2. Het is verboden, op grond van artikel 7, tweede lid, van de wet een woonruimte, aangewezen in artikel 2.1.1, in gebruik te geven aan een huishouden dat niet beschikt over een huisvestingsvergunning.”
De Verordening leidt alleen tot een beperking van de kring van gegadigden wanneer een potentiële koper de woningen niet zonder huisvestingsvergunning in gebruik mag nemen en niet elke koper zo’n vergunning zou kunnen verkrijgen. Daarvan is slechts sprake bij nieuwbouwkoopwoningen als bedoeld in artikel 2.1.1, eerste lid, onder b, van de Verordening. Vaststaat dat de woningen niet zodanige nieuwbouwwoningen zijn.
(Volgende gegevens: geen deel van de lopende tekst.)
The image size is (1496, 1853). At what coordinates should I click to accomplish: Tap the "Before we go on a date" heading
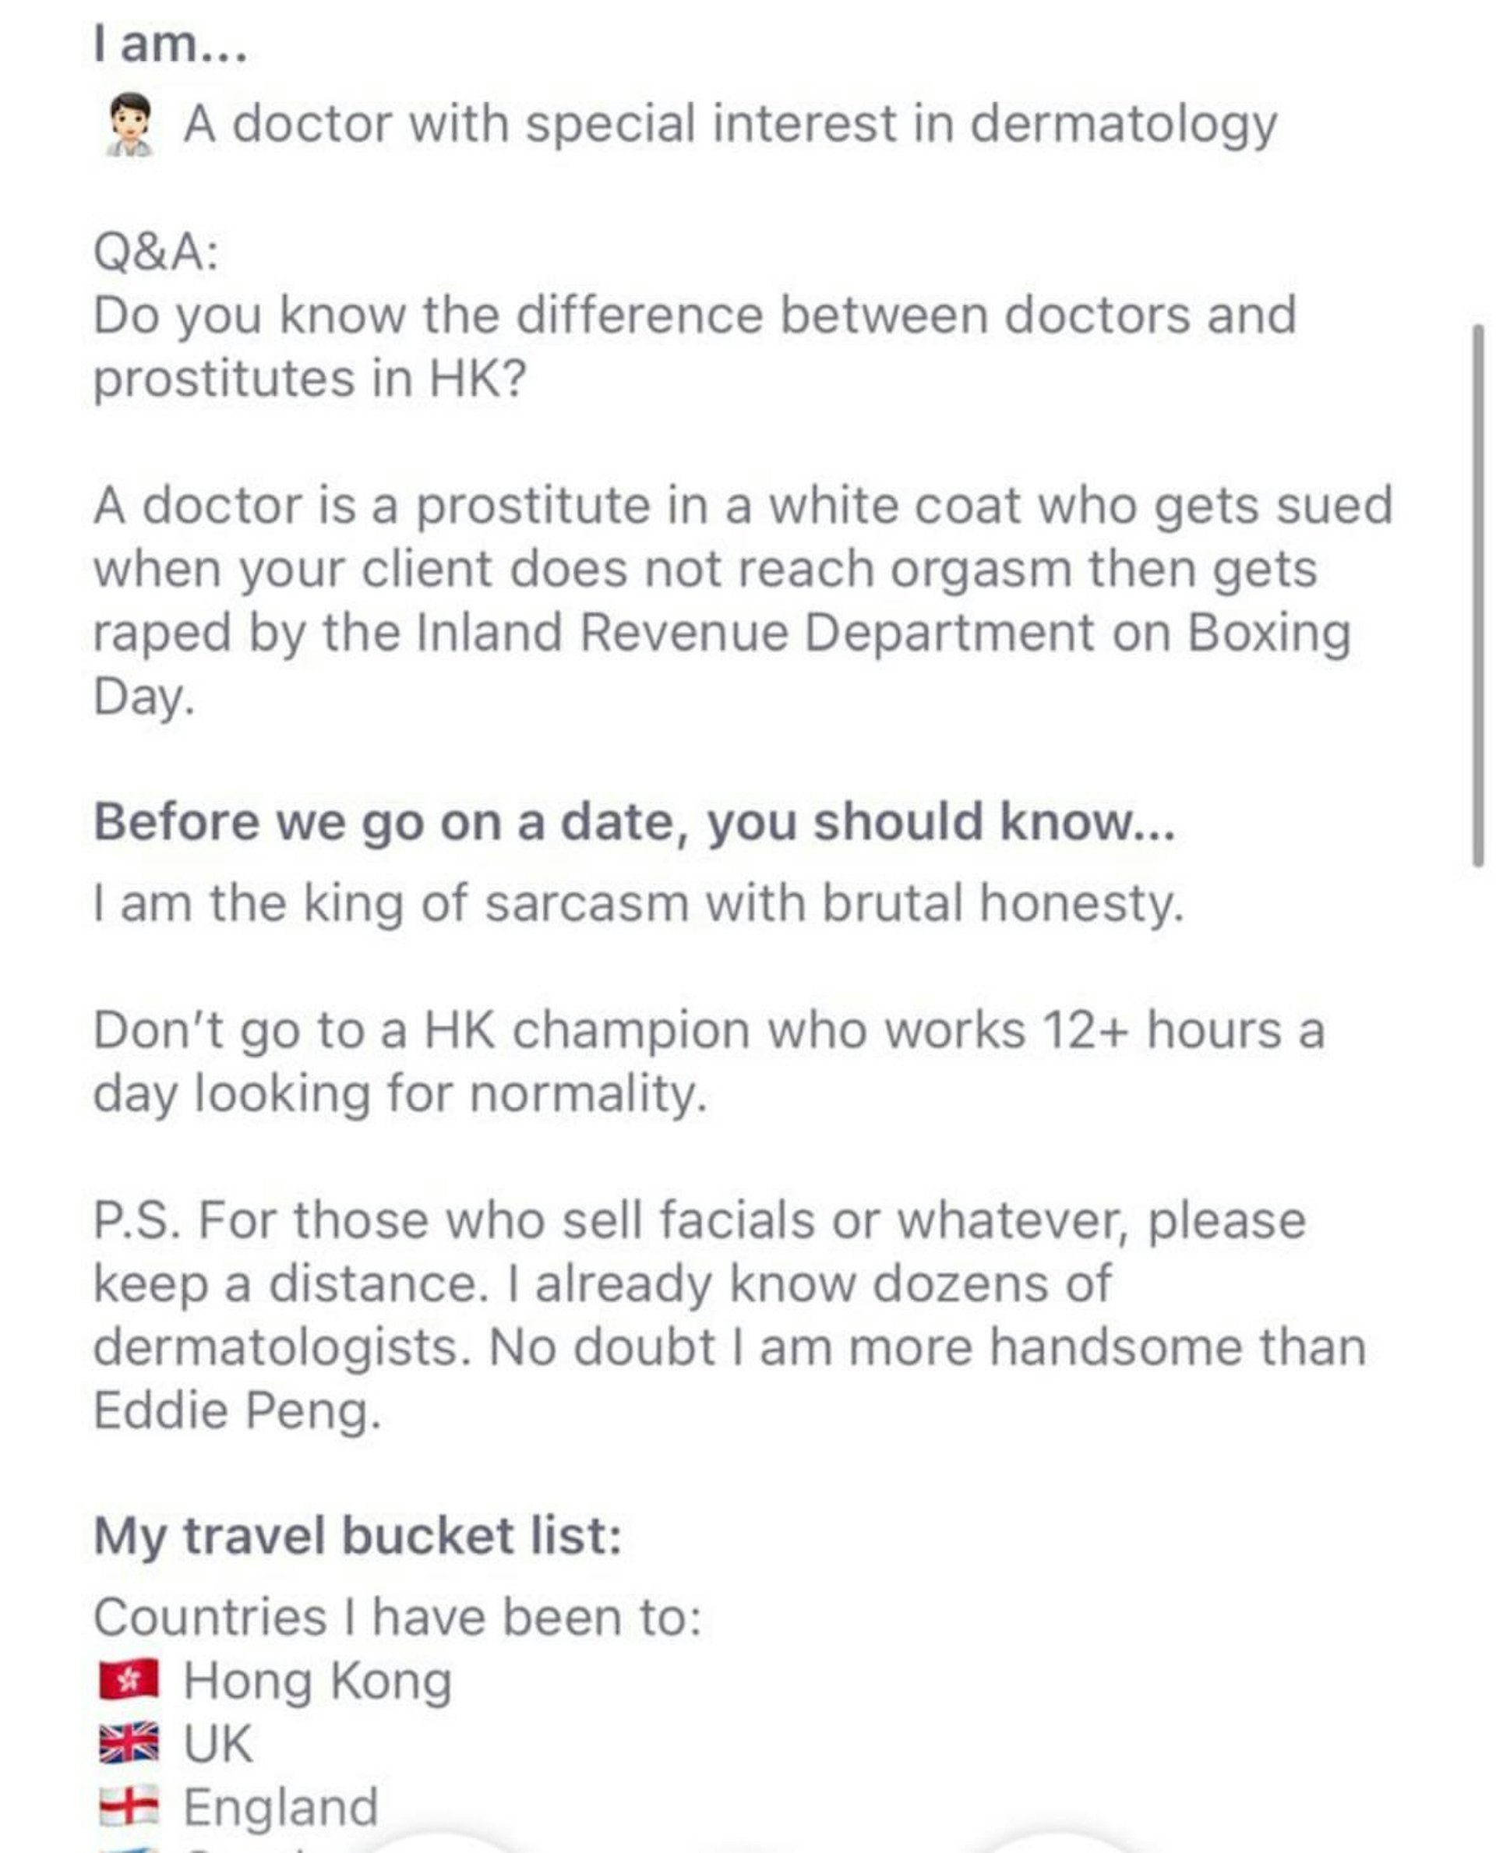[x=633, y=821]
Anders dan eiser tot uitgangspunt neemt, schrijft de Verordening voor de onderhavige woningen dan ook geen huisvestingsvergunning voor aan potentiële kopers die woningen zelf als pied à terre zouden willen gebruiken.
Het feit dat de Verordening een huisvestingsvergunning voorschrijft voor het in gebruik nemen van een huurwoning met een huurprijs tot € 458,32, zoals - naar tussen partijen niet in geschil is - geldt bij verhuur van de onderhavige woningen, leidt niet tot een beperking van de kring van gegadigde kopers. De bestemming van een individuele woning tot huurwoning vloeit niet voort uit de Verordening. Het vergunningsvereiste geldt, zo volgt uit artikel 2.6.1 in verband met artikel 2.1.1, eerste lid, aanhef en onder a, van de Verordening in verband met de artikelen 5 en 7 van de Huisvestingswet, voor huurwoningen alleen als de woning in het kader van verhuur in gebruik wordt gegeven en niet indien de woning wordt verkocht en de nieuwe eigenaar de woning zelf in gebruik neemt. De Verordening brengt daarom niet mee dat bij de veronderstelde verkoop, die bij wege van fictie in het kader van de Wet WOZ tot uitgangspunt moet worden genomen, de woningen niet door iedere potentiële koper in gebruik mogen worden genomen. Ook overigens is niet aannemelijk geworden dat enige bepaling in de Verordening leidt tot een beperking van het door een potentiële koper van de woningen te verwachten genot. Ook deze grief geeft derhalve geen aanleiding tot het naar beneden bijstellen van de waarde(n).
Het vorenoverwogene leidt tot de conclusie dat de waarden van de woningen alsmede de daarop gebaseerde aanslagen in de onroerende-zaakbelastingen door verweerder niet te hoog zijn vastgesteld. Het beroep dient derhalve ongegrond te worden verklaard.